* Stated problem *
Update the listing below so that every "Screen dimensions" reads "Display size", and keep everything else the same.

Entries on where items appear
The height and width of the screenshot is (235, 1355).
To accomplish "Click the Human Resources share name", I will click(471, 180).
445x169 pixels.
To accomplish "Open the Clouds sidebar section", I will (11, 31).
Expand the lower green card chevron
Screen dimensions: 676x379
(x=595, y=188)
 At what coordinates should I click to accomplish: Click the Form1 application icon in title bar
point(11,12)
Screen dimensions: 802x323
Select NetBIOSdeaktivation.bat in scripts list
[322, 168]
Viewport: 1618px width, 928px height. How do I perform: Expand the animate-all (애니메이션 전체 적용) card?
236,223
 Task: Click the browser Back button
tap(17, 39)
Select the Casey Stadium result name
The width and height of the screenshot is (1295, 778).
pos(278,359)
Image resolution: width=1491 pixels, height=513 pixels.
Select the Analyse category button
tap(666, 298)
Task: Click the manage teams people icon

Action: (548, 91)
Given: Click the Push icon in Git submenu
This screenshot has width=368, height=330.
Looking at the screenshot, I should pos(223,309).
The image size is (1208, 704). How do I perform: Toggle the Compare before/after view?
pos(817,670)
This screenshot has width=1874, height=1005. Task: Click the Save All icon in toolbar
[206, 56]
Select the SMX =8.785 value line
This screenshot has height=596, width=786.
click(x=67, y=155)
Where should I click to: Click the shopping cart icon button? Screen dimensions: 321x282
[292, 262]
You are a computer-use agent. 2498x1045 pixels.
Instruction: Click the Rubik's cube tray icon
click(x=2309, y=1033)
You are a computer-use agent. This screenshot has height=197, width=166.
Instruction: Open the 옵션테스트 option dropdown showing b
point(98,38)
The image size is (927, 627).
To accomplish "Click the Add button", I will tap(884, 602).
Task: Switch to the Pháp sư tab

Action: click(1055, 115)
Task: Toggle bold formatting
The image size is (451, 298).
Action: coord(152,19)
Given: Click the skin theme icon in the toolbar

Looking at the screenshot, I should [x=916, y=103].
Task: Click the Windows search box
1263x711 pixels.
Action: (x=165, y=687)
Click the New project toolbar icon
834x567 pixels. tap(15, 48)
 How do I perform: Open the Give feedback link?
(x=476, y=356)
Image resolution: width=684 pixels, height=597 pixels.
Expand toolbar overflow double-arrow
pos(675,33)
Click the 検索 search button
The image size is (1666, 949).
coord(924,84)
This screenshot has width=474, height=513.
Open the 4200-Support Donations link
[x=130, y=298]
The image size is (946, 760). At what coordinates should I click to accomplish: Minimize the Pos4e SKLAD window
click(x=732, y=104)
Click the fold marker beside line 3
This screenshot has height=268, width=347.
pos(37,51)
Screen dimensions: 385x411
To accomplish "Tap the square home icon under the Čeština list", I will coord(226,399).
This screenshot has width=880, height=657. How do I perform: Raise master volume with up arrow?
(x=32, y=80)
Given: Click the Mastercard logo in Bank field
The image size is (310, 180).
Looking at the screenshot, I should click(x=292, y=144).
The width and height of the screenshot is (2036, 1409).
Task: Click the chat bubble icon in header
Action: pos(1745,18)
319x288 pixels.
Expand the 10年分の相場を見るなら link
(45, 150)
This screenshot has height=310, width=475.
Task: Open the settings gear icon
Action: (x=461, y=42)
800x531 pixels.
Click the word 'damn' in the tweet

* Response to the task *
The height and width of the screenshot is (235, 1355).
To accomplish "Click the Human Resources share name", I will click(471, 180).
445x169 pixels.
To accomplish "Open the Clouds sidebar section", I will (11, 31).
Expand the lower green card chevron
Display size: 676x379
(x=595, y=188)
 At what coordinates should I click to accomplish: Click the Form1 application icon in title bar
point(11,12)
Display size: 802x323
Select NetBIOSdeaktivation.bat in scripts list
[322, 168]
Viewport: 1618px width, 928px height. How do I perform: Expand the animate-all (애니메이션 전체 적용) card?
236,223
 Task: Click the browser Back button
tap(17, 39)
Select the Casey Stadium result name
The width and height of the screenshot is (1295, 778).
pos(278,359)
Image resolution: width=1491 pixels, height=513 pixels.
Select the Analyse category button
tap(666, 298)
Task: Click the manage teams people icon

Action: (548, 91)
Given: Click the Push icon in Git submenu
This screenshot has width=368, height=330.
Looking at the screenshot, I should pos(223,309).
The image size is (1208, 704). How do I perform: Toggle the Compare before/after view?
pos(817,670)
This screenshot has width=1874, height=1005. Task: Click the Save All icon in toolbar
[206, 56]
Select the SMX =8.785 value line
This screenshot has height=596, width=786.
click(x=67, y=155)
Where should I click to: Click the shopping cart icon button? Display size: 321x282
[292, 262]
You are a computer-use agent. 2498x1045 pixels.
Instruction: Click the Rubik's cube tray icon
click(x=2309, y=1033)
You are a computer-use agent. This screenshot has height=197, width=166.
Instruction: Open the 옵션테스트 option dropdown showing b
point(98,38)
The image size is (927, 627).
To accomplish "Click the Add button", I will tap(884, 602).
Task: Switch to the Pháp sư tab

Action: click(1055, 115)
Task: Toggle bold formatting
The image size is (451, 298).
Action: coord(152,19)
Given: Click the skin theme icon in the toolbar

Looking at the screenshot, I should [x=916, y=103].
Task: Click the Windows search box
1263x711 pixels.
Action: (x=165, y=687)
Click the New project toolbar icon
834x567 pixels. tap(15, 48)
 How do I perform: Open the Give feedback link?
(x=476, y=356)
Image resolution: width=684 pixels, height=597 pixels.
Expand toolbar overflow double-arrow
pos(675,33)
Click the 検索 search button
The image size is (1666, 949).
coord(924,84)
This screenshot has width=474, height=513.
Open the 4200-Support Donations link
[x=130, y=298]
The image size is (946, 760). At what coordinates should I click to accomplish: Minimize the Pos4e SKLAD window
click(x=732, y=104)
Click the fold marker beside line 3
This screenshot has height=268, width=347.
pos(37,51)
Display size: 385x411
To accomplish "Tap the square home icon under the Čeština list", I will coord(226,399).
This screenshot has width=880, height=657. How do I perform: Raise master volume with up arrow?
(x=32, y=80)
Given: Click the Mastercard logo in Bank field
The image size is (310, 180).
Looking at the screenshot, I should click(x=292, y=144).
The width and height of the screenshot is (2036, 1409).
Task: Click the chat bubble icon in header
Action: pos(1745,18)
319x288 pixels.
Expand the 10年分の相場を見るなら link
(45, 150)
This screenshot has height=310, width=475.
Task: Open the settings gear icon
Action: (x=461, y=42)
800x531 pixels.
Click the word 'damn' in the tweet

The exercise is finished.